[TASK]: Tell me how many lines of the entries below include the string "Zitat", and give only the number.

[Data entries]:
********************

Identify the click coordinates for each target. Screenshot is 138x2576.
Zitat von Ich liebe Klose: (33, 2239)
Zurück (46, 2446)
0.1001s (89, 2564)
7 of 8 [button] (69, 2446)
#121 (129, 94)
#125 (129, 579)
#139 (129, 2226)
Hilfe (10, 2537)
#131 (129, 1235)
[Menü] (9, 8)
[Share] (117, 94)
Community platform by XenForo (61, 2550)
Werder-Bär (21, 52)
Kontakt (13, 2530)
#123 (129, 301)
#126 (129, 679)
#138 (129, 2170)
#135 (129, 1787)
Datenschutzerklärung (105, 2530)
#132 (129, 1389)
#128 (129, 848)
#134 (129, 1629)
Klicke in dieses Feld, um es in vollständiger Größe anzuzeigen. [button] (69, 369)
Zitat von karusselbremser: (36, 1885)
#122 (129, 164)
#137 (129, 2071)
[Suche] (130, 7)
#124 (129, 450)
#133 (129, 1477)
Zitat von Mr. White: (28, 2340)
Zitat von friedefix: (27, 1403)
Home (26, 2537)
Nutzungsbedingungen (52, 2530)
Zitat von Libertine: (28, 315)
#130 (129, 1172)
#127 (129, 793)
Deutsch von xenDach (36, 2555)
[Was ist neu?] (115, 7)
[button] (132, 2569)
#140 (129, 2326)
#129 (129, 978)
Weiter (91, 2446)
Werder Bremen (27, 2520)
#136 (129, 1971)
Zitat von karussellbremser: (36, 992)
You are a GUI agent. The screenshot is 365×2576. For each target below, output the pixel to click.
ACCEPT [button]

********************

[COMPLETED TASK]: 6